Gender Mainstreaming

A European Union (EU) directive that generated considerable discussion had to do with “gender mainstreaming.” The UN Economic and Social Council formally defined the concept as “mainstreaming a gender perspective in the process of assessing the implications for women and men of any planned action, including legislation policies and programs in all areas and at all levels. It is a strategy for making women’s as well as men’s concerns and experiences an integral dimension of the design, implementation, monitoring and evaluation of policies and programs in all political, economic and societal spheres so that women and men benefit equally and inequality is not perpetuated. The ultimate goal is to achieve gender equality.” According to a European Union (EU) directive, this gender perspective must be integrated into the budget planning process for all public institutions like public libraries by the year 2011.

La Bibliothèque des Sciences et de l’Industrie

The Cité des Sciences et de l’Industrie is the science and industry museum of Paris just as the Centre Pompidou is the city’s modern art museum. The heart of the Cité is the Bibliothèque des Sciences et de l’Industrie (Library for Science and Industry), a vast multimedia public library entirely dedicated to science, technology and industry. It has several specialized areas including the Cité de la Santé (health information center), Carrefour Numérique (Digital Crossroads, a digital resources training area), the Salle Louis-Braille (Louis Braille Room), a fully equipped area for visually impaired and deaf readers, and the Cité des Métiers (vocational guidance center). It receives approximately 650,000 visitors in every year.
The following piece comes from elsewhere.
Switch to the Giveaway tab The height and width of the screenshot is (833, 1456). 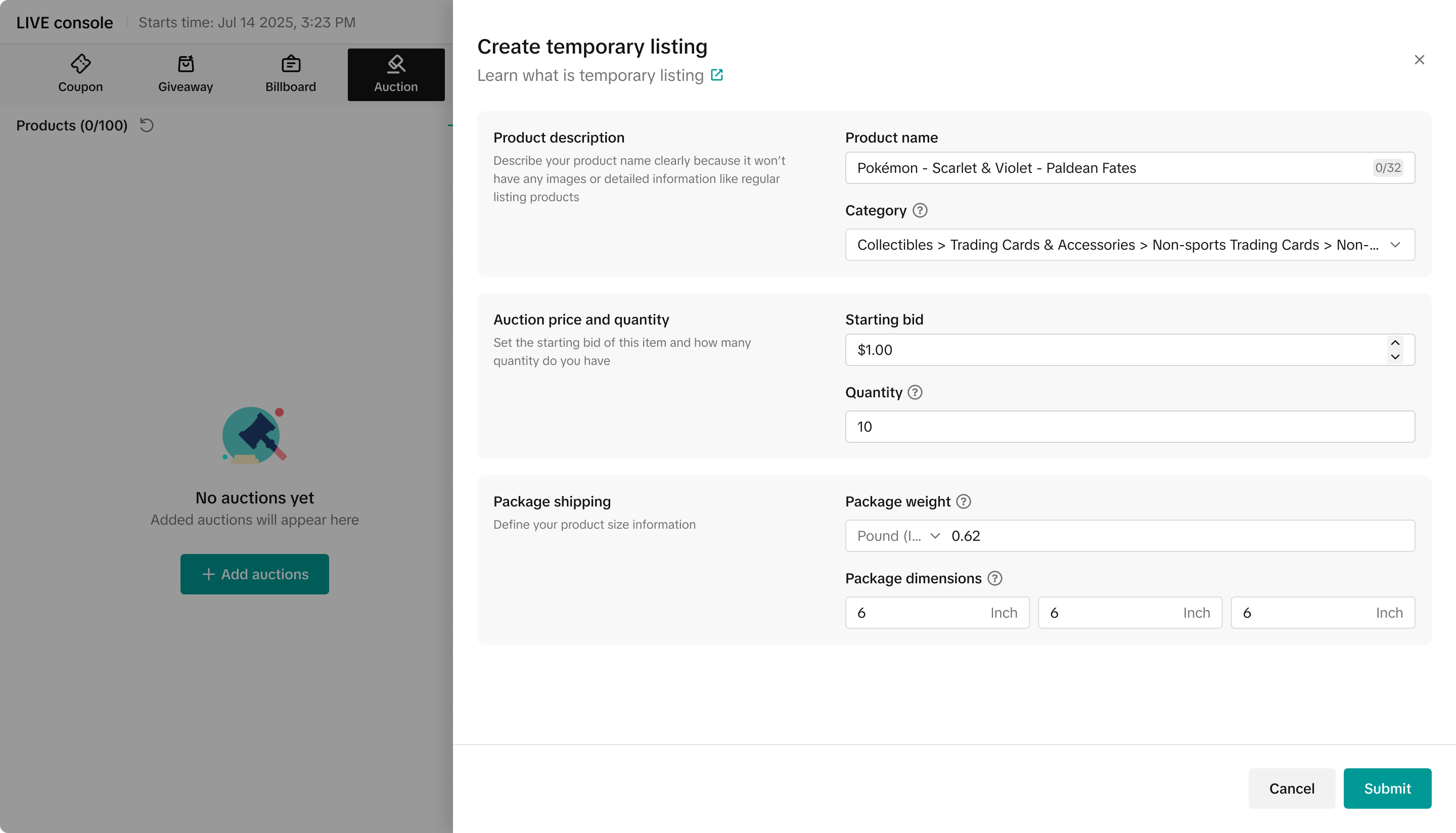[x=186, y=74]
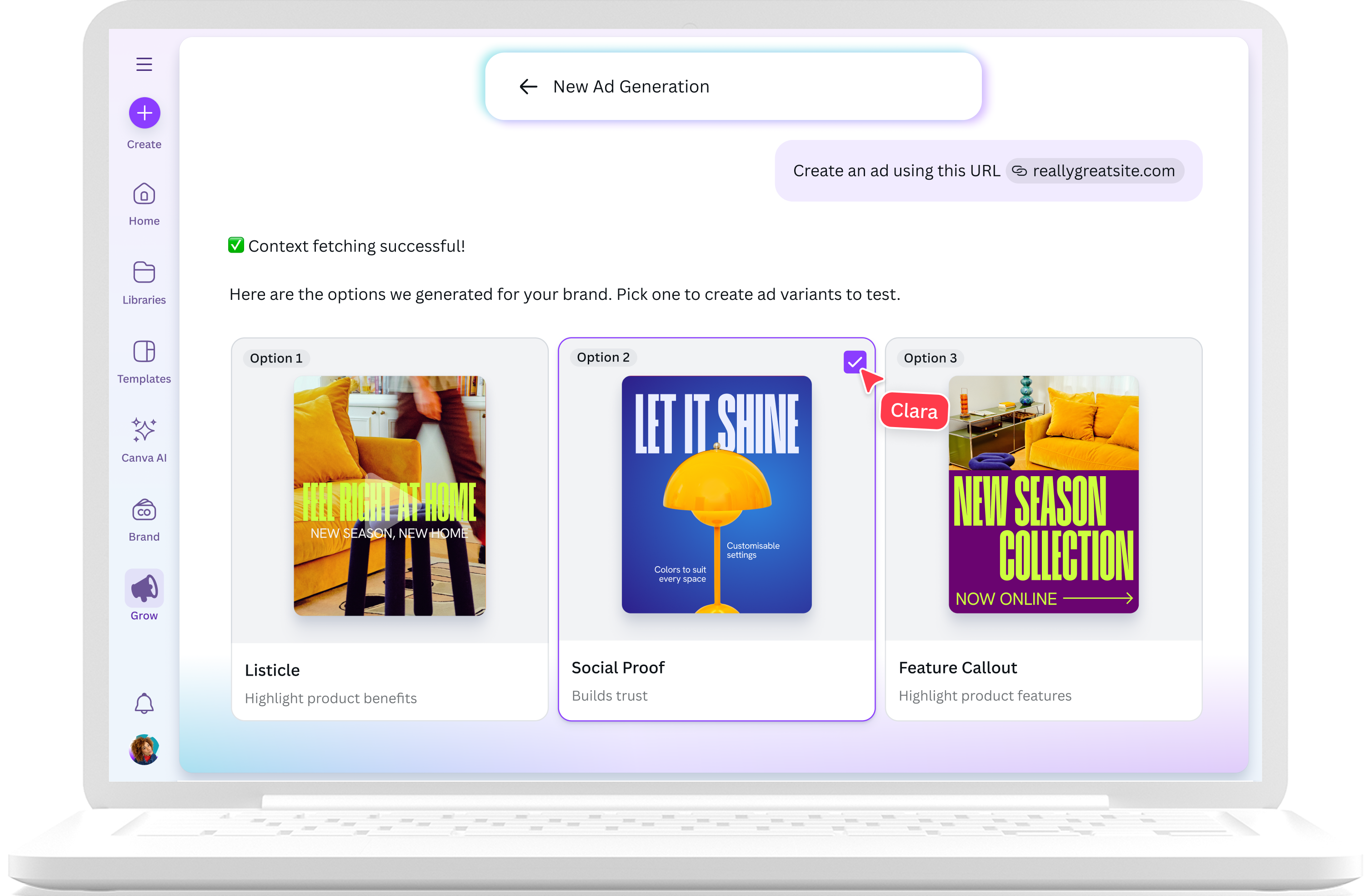1371x896 pixels.
Task: Click the New Ad Generation title field
Action: [x=631, y=86]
The museum has many permanent exhibitions on automobiles, aeronautics, energy, mathematics, light, space, sound, man and his genes, the story of the universe, etc. In addition it hosts special exhibits such as Epidemics of the 21st Century, and The Earth: What Is It? It also has a planetarium, a cinema, a theatre and special exhibitions for children. The library often creates displays relating to both the permanent and special exhibits.

The library is open to the public, but it is not free. I believe it costs €20.00 to join. The fee entitles members to borrow books, including e-books; journals; CD-ROMs and DVDs and to access the internet for up to eight hours a month.

You do not have to be a member, however, to use the Carrefour Numérique, which has an autoformation (self-learning center) with free access to hundreds of computerized self-learning courses. Visitors to the Carrefour Numérique can pursue the self-learning courses or their own or they can also attend scheduled practical work sessions monitored by staff members who are available to answer their questions.

The Cité des Métiers
The Cité des Métiers offers employment and training information and advice at any stage of life or profession. The Cité des Métiers at the Library for Science and Industry is organized into five areas: education/professional development; job offers; vocational training; assess your skills/change your professional life; and create your own business. It conducted 22,000 interviews in 2008. It averages 700 visitors a day, many of whom are job seekers.

The Cité des Métiers receives both public and private funding. It started at the Cité des Sciences et de l’Industrie, but out of it has grown a non-governmental organization (NGO) called the Réseau des (network of) Cités des Métiers that has replicated the Cité des Metiérs model at many locations throughout Latin Europe.

Members of this network are located in libraries, museums, unemployment offices and in street corner offices. In Barcelona, the Cité des Metiérs is inside a business incubator. The creators try to put inside “what the future will be,” according to Dr. Oliver Las Vergnas, the founder. It’s a question, Las Vergnas said, of how politicians see the future. Nearly nine of every 10 attempts to create Cités des Métiers fail, according to Las Vergnas. The challenge is trying to get labor and education to work together.

There are not many Cités des Métier in libraries, Las Vergnas said, because politicians don’t think of libraries and vocational guidance centers as being linked. The traditional French library concept was very limited in the kind of information you could give, he said, but now you can give information about everything.